PvE is huge - And by Player vs. Environment, the environment is MASSIVE. Exploring Tyria feels cool at first and feels like a chore at the very end. If you want a huge world here's one for you in Guild Wars. Not to mention there are 2 other continents to traverse through. For new players pressing M and seeing yourself in the map you're kind of like... this is it? Until you notice that zoom out icon on your mouse then your reaction goes omg or wtf... although not the entire map can be explored most of it can be and takes a long time. Guild Wars 2 made sure that the whole of the map can be explored not and not sectioned off into areas like Guild Wars 1. The many story missions are enough to keep the cash you paid for filled, and when complete the elite dungeons are still there waiting for you such as Fissure of Woe, The Underworld or the continent's own elite dungeon(e.g. Sorrow's Furnace, Urgoz Warren, The Deep, Slaver's Exile)
Instancing - There's not really such a thing as kill stealing or loot robbing someone else in the game. Guild Wars runs on instancing, where towns and outposts are where people gather and discuss or build parties. In every run or instance the entirety of that map belongs to you only and no invaders/outsiders to disturb your run other than chat.

- **Complete the following**
[1] In the Guild Wars review, where do players gather to talk and build parties?
[2] From the Guild Wars review, copy word for word the part that opens with the words containing "Instancing - There's" and closes with "other than chat.".
Rely only on the Guild Wars review for these answers.

- **Record extracts**
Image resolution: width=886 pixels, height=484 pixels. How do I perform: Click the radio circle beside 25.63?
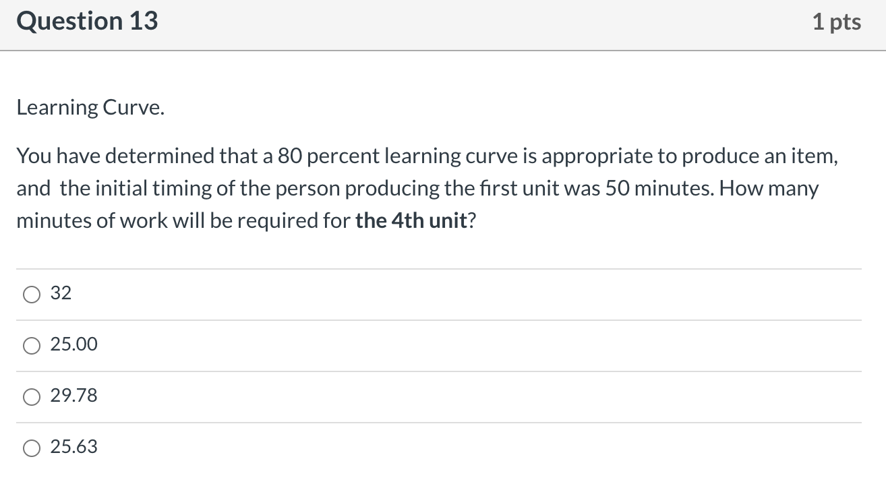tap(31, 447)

--

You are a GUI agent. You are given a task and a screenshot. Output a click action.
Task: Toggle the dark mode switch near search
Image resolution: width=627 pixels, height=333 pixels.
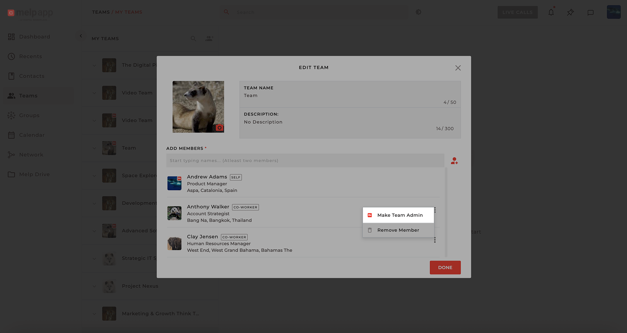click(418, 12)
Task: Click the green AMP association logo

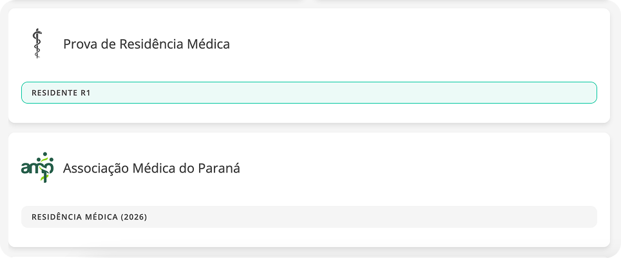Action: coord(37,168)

- **Task-by-task solutions**
[1] In towns and outposts.

[2]
Instancing - There's not really such a thing as kill stealing or loot robbing someone else in the game. Guild Wars runs on instancing, where towns and outposts are where people gather and discuss or build parties. In every run or instance the entirety of that map belongs to you only and no invaders/outsiders to disturb your run other than chat.